This article is a detailed overview of what’s happening when setTimeout() is executed in a for loop in JavaScript. It’s a common question asked in interviews since the answer touches upon several core JavaScript concepts: closures, hoisting, and the event loop.

For loops

The basic for loop is a staple of JavaScript development. It will run until something in it is false; its natural state is to go on forever! A for loop consists of three clauses: an initialization expression, a conditional expression, and an update expression.

for (var i = 1; i < 5; i++) {
  console.log(i);  // 1 2 3 4
}

Here our clauses are as follows:

  • Initialization: var i = 1
  • Conditional: i < 5
  • Update: i++

But note that at the end of our for loop the variable i actually has the value 5, not 4. For each loop we start with our initialization value, increment it by 1, and then check against the conditional expression. In other words, we execute clauses in first, third, second order even though it’s logical to think they’d be executed first, second, third.

Let’s review what actually happens in our for loop:

  • 1st pass: i is 1, increment to 2, check is 2 < 5? Yes, so output.
  • 2nd pass: i is 2, increment to 3, check is 3 < 5? Yes, so output.
  • 3rd pass: i is 3, increment to 4, check is 4 < 5? Yes, so output.
  • 4th pass: i is 4, increment to 5, check is 5 < 5? No, so exit loop.

Hopefully it’s clear now why i is equal 5 even though we only output 1-4. We can prove this with the following code:

for (var i = 1; i < 5; i++) {
  console.log(i); // 1 2 3 4
}

console.log("The value of i is now: ", i); // "The value of i is now: 5"

Closures

The var keyword is function-scoped, meaning it lies within an enclosing function. Since there’s no function in this example, the enclosing scope is global. The for loop creates a global i variable.

Note as well that since var is function-scoped, i will be set to the closest enclosing function. In this example, that would be the global scope. More on this fact shortly.

setTimeout

What if we want a one second pause before outputting each number in our loop? It seems logical we could just add a setTimeout method to achieve this.

for (var i = 1; i < 5; i++) {
    setTimeout(() => console.log(i), 1000)  // 5 5 5 5
}

WAT!!! Why isn’t the output 1 2 3 4? There’s actually a lot going on in this subtle example.

The short answer is that the for loop executes first, then it looks for the i value, which is 5, and then outputs four times, one for each loop iteration.

Consider that even if we use a setTimeout of 0, the result is still the same.

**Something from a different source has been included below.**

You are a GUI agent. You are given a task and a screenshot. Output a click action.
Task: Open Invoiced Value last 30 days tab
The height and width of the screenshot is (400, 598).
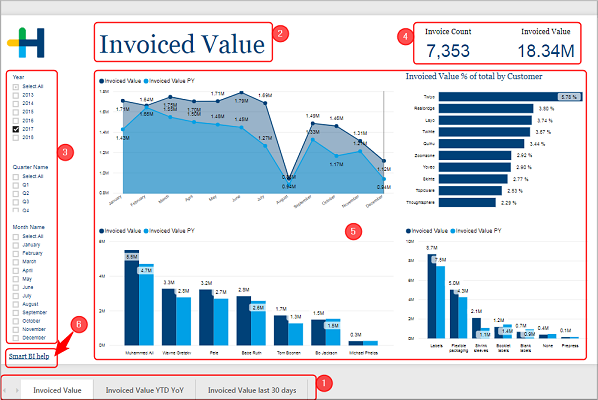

for (var i = 1; i < 5; i++) {
    setTimeout(() => console.log(i), 0)  // 5 5 5 5
}

I trust you’re thoroughly confused at this point. Don’t worry: it’ll all make sense shortly.

JavaScript runtime engine

JavaScript is a single threaded single concurrent language which means it can only handle one task or piece of code at a time. Let’s see this in action:

So how is it we can write asynchronous code with it, such as using setTimeout() in our example?

The answer is that JavaScript runs within a browser and browsers do a lot more than just execute code. In fact, there are four distinct parts of the browser to consider:

  • JavaScript runtime engine
  • Web APIs provided by the browser like the DOM, setTimeout, etc.
  • a callback queue for events with callbacks like onClick and onLoad
  • an event loop

This visual from Philip Roberts’s fantastic talk on the Event Loop illustrates the point nicely:

Image of JS in the browser

The runtime engine is what executes our code and each major browser has a slightly different engine under the hood. For example Chrome uses the V8 engine which also happens to power NodeJs. This engine can only execute one piece of code at a time.

Web APIs are provided to us by the browser and include methods like setTimeout(). If you simply type window in your console you can scroll through the long, long list of APIs included by default.

Result of window in the JS console

These APIs are run independently, in a separate process, by the browser. This is how asynchronous JavaScript happens!!! It’s not that JavaScript itself is doing multiple things at once; instead the browser can run multiple different processes for us.

The question I hope you’re asking is, How do the runtime engine and the Web API interact? The answer is the callback queue and the event loop.

The callback queue is just that, a queue of callback functions that need to execute once there’s a break in the JavaScript runtime engine.

The event loop is the final piece of the puzzle, a constantly running loop that connects the stack with the callback queue.

Let’s see how this all works together with our for and setTimeout() example.

Closure

The setTimeout function can access the value of i because of closure. We ask for i within our console.log statement, but its value is set in an outer, enclosing scope, that of the for loop. Since inner functions have access to variables in an outer function, we are able to go up a level and retrieve the value of i, which is 5.